### DIRECTIONS FOR THIS TASK
The answer must be an exact copy of every record below.

Stored data:
▼

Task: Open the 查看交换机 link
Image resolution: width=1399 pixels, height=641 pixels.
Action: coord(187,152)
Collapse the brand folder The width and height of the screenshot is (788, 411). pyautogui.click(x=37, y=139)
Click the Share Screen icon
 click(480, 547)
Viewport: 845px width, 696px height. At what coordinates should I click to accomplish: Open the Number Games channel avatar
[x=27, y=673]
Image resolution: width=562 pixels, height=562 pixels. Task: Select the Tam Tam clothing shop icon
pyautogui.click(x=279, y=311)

▲

### OUTPUT
Task: Open the 查看交换机 link
Image resolution: width=1399 pixels, height=641 pixels.
Action: coord(187,152)
Collapse the brand folder The width and height of the screenshot is (788, 411). pyautogui.click(x=37, y=139)
Click the Share Screen icon
 click(480, 547)
Viewport: 845px width, 696px height. At what coordinates should I click to accomplish: Open the Number Games channel avatar
[x=27, y=673]
Image resolution: width=562 pixels, height=562 pixels. Task: Select the Tam Tam clothing shop icon
pyautogui.click(x=279, y=311)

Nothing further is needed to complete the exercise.